** Task to complete **
Please say whether each statement below agrees with the passage on inflation and the Bank of England, answering yes or no and quoting the deciding words of the passage.
1. ING attributes much of the rise in services inflation to temporary factors.
2. Lloyds says inflation came in above expectations.
3. ING expects the Bank of England to tighten policy before year-end.

** Reading passage **
Crucially, ING downplayed the rise in services inflation, attributing much of it to temporary factors such as airfares.

“The rise in services inflation was largely airfare-related,” it said, adding that second-round effects have yet to materialise.

As a result, ING expects the Bank of England to remain on hold for now, with current market pricing for tightening seen as excessive.

“We think the BoE will stay on hold… until year-end.”

Lloyds struck a similarly measured tone, highlighting that while inflation rose, it did not exceed expectations.

“There may be some sense of relief… that it wasn’t worse,” the bank said.

The core reading aligned with pre-conflict forecasts, suggesting no immediate broadening of inflation pressures despite the energy shock.

However, services inflation remains a concern for policymakers given its persistence.

“The main point of concern will be… services inflation,” Lloyds said.

For markets, the takeaway is that while inflation remains above target, it has not shifted the policy outlook decisively in either direction.

Entries for locating text and elements

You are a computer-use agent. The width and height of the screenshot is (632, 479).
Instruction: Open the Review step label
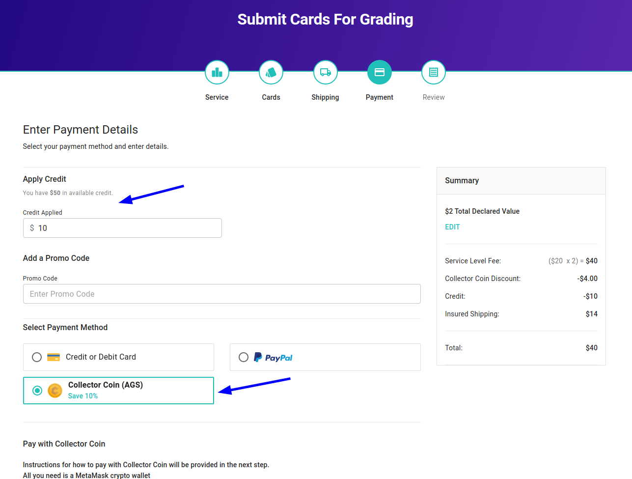coord(434,97)
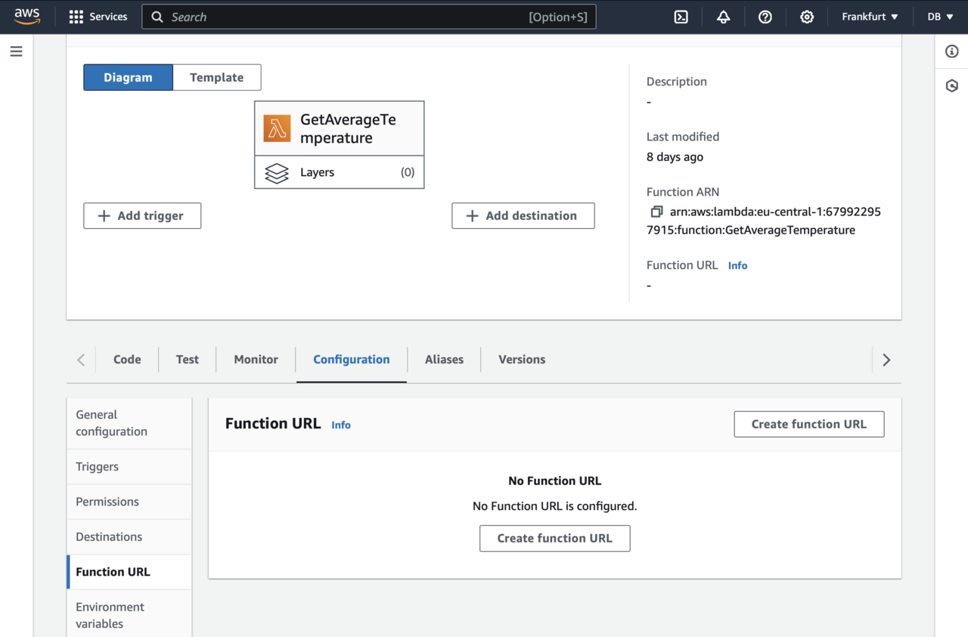Click the Add trigger button
The width and height of the screenshot is (968, 637).
pyautogui.click(x=142, y=215)
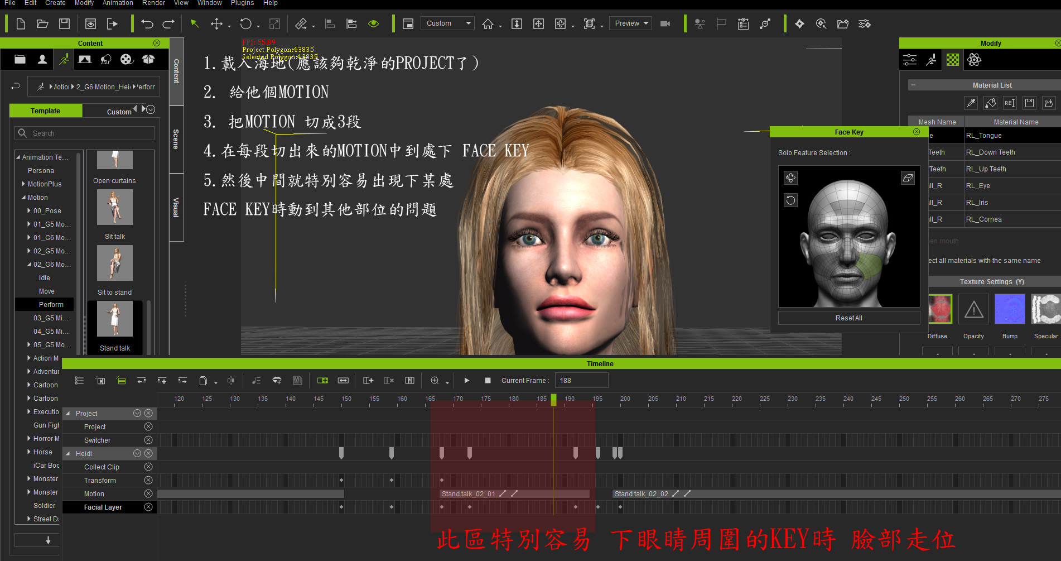Viewport: 1061px width, 561px height.
Task: Open the Actor category in Content panel
Action: [x=42, y=59]
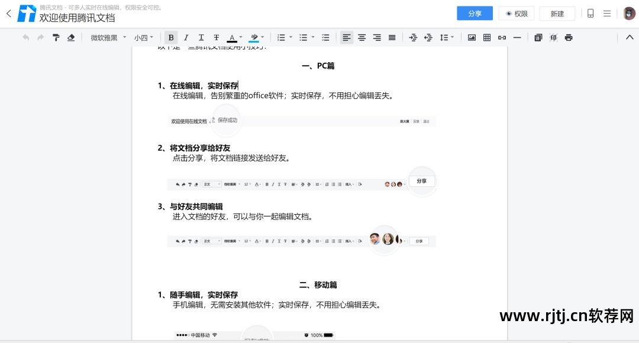This screenshot has width=639, height=343.
Task: Open the insert table tool
Action: pyautogui.click(x=486, y=37)
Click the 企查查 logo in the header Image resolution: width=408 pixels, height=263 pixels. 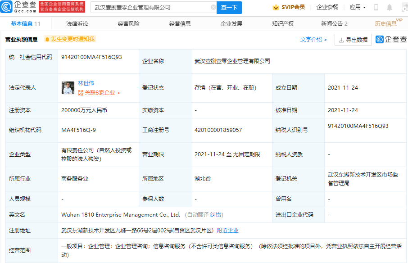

** Final result **
1. Yes: "attributing much of it to temporary factors such as airfares."
2. No: "while inflation rose, it did not exceed expectations."
3. No: "We think the BoE will stay on hold… until year-end."